Parliamo un po’ degli imprevisti che ha trovato lei sul suo cammino?
«Quali, in particolare?»
La conversione: lei non nasconde di essere credente, ma non viene da una famiglia religiosa.
«Tutt’altro che religiosa, direi. Eppure, da bambina, insistetti con tutte le mie forze per ricevere la Comunione. Succedeva a Trieste, grosso modo tra il 1962 e il 1963. Non ho ricordi precisi del catechismo, ma conservo un’impressione fortissima del mio incontro con l’Eucarestia. Mi rendevo conto di entrare in un’altra dimensione. Meglio ancora: capivo che un’altra dimensione esisteva, mi chiamava, era lì ad attendermi. Come se si fosse aperta una porta e io dovessi soltanto decidermi ad attraversarla».
Non è successo subito.
«No, c’è voluto del tempo, sono passata attraverso le mie tempeste, ho vissuto in pieno lo smarrimento degli anni Settanta. Ma il fatto straordinario è che quella porta non si è mai più chiusa. Ancora oggi continuo a varcarla, giorno dopo giorno, perché credere non è diverso da vivere: non si conquista la fede una volta per tutte, anche questo è un cammino che continua. Per certi aspetti, anzi, dopo la conversione ci si ritrova a essere più fragili, più esposti al dolore. Le domande si moltiplicano, diventano più radicali, si insiste nel cercare la risposta. L’elemento decisivo è che la risposta c’è, lo sappiamo anche se ancora non la conosciamo».

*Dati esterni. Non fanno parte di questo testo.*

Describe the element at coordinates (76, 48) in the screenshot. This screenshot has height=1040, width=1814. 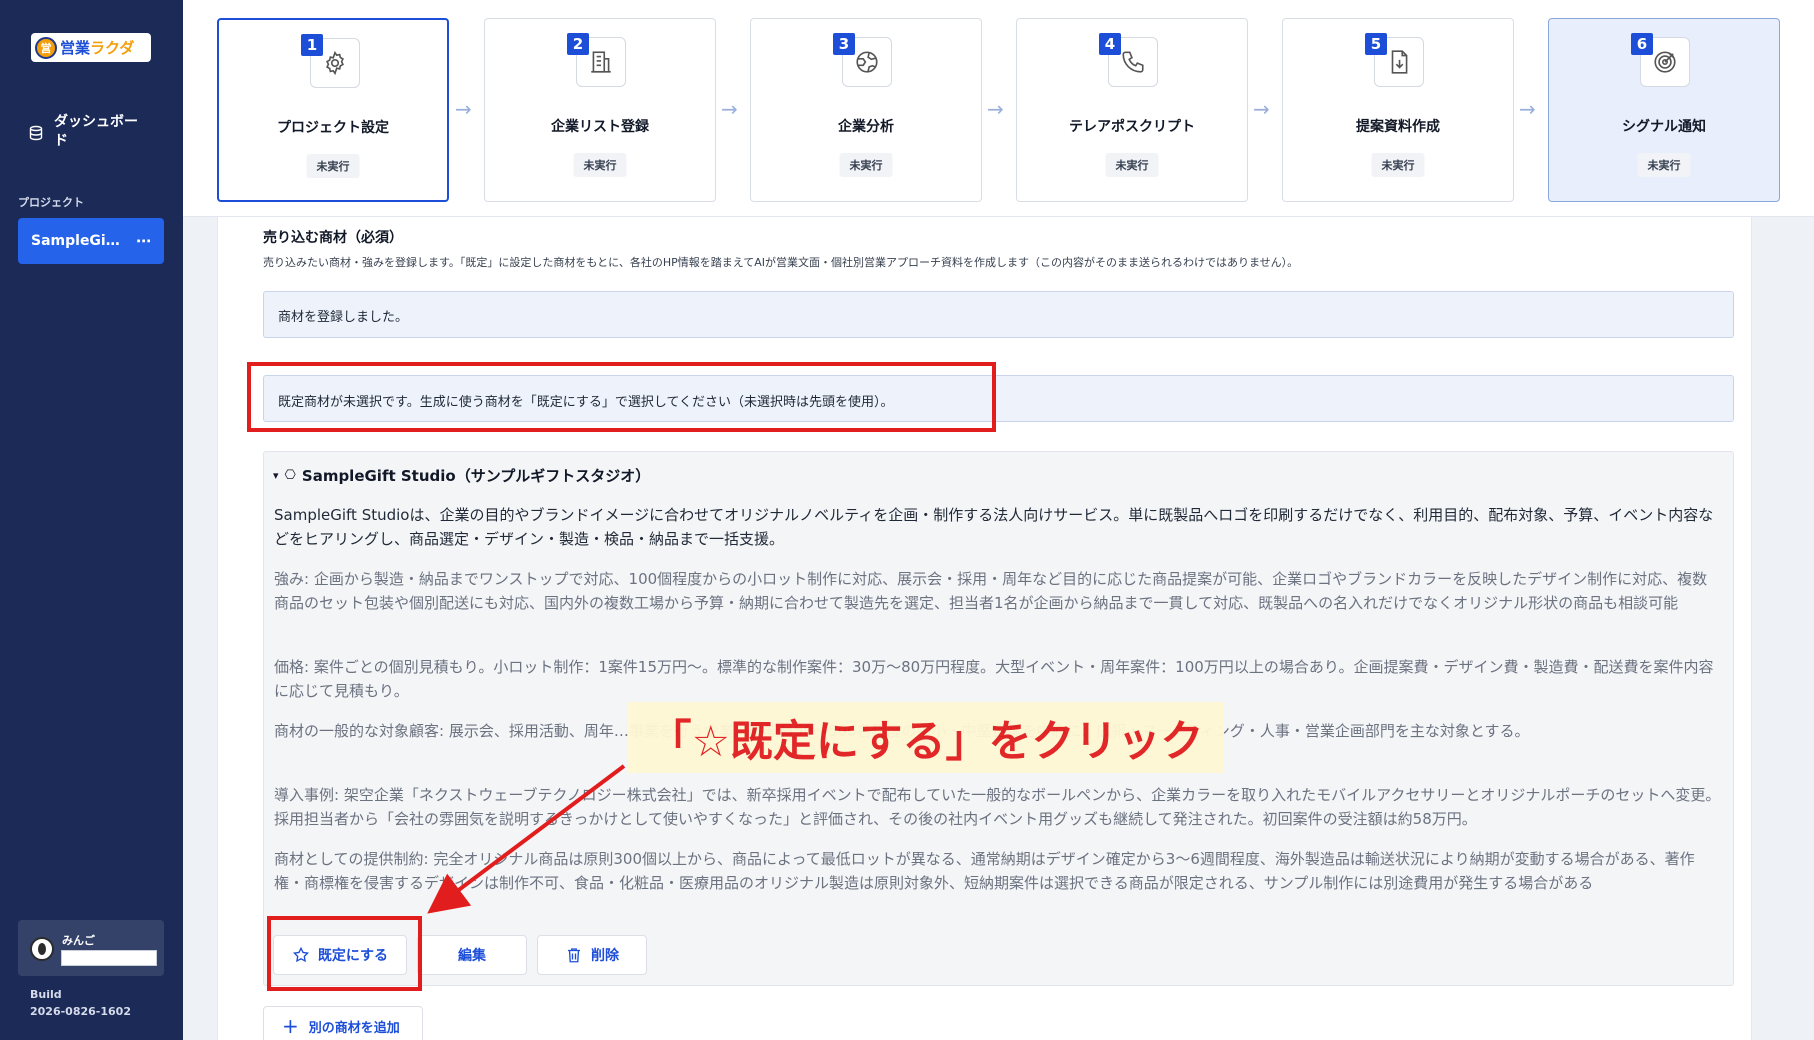
I see `logo-text-a: 営業` at that location.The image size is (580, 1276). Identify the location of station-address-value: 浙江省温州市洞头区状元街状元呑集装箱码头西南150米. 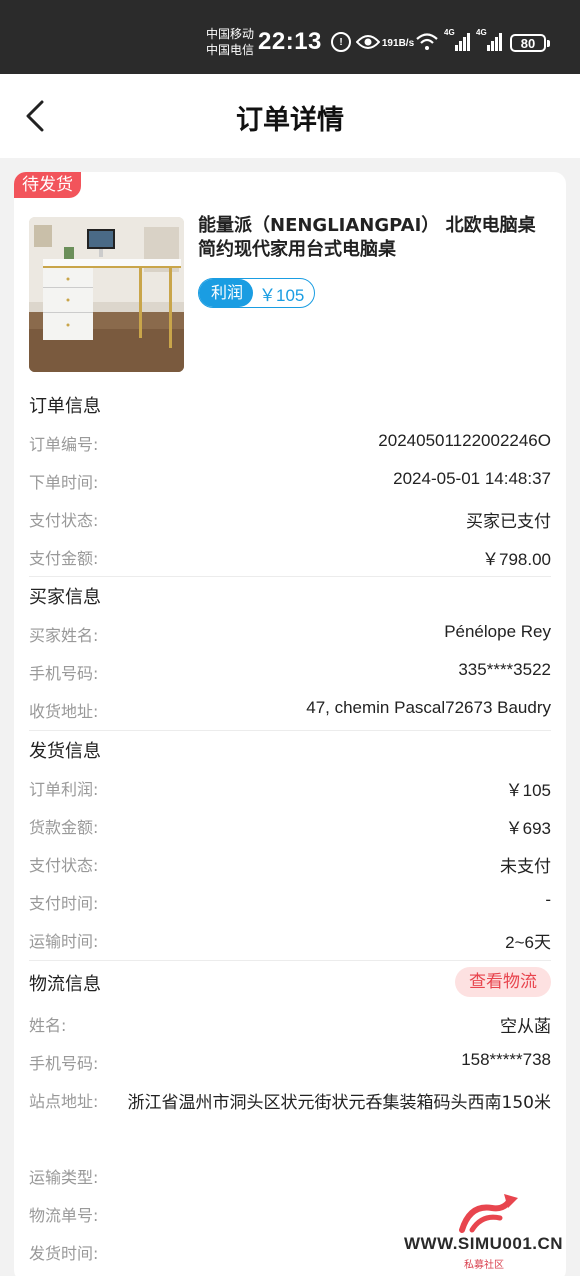
(339, 1103).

Lei ha scritto molto anche per i ragazzi. I bambini, inoltre, sono una presenza importante nei suoi libri.
«Sono una presenza importante nella vita, ma anche di questo ci dimentichiamo troppo spesso. Non abbiamo rispetto per l’infanzia, non la proteggiamo nella sua unicità preziosa. Penso alla noncuranza con cui i bambini sono esposti ai media, senza tener conto dell’equilibrio delicatissimo del loro sviluppo mentale. Penso a tanti giovani abbandonati alla loro insicurezza, vittime di famiglie assenti, smembrate».
Non mi dirà che sono senza speranza, vero?
«No, la speranza c’è sempre, è la bellezza della vita, non possiamo separarcene. Perfino la natura, che per tanti aspetti ci si presenta come il luogo della violenza e della sopraffazione, conosce questa opportunità. La relazione con l’altro, la percezione di essere incamminati verso una meta comune produce risultati straordinari negli animali, figurarsi negli essere umani».
A che cosa si riferisce? «Ai miei cani, per esempio. Fosse per loro, non perderebbero occasione per catturare un coniglio e cibarsene. Lo fanno senza malvagità, d’istinto. Se sono con me, però, si trattengono, capiscono che non devono farlo. Poi capita che debba assentarmi per due, tre settimane, e al mio ritorno mi accorgo che la componente ferina è tornata ad avere la meglio. Anche per questo, in fondo, la solitudine è pericolosa: perché ci condanna al peggio di noi stessi».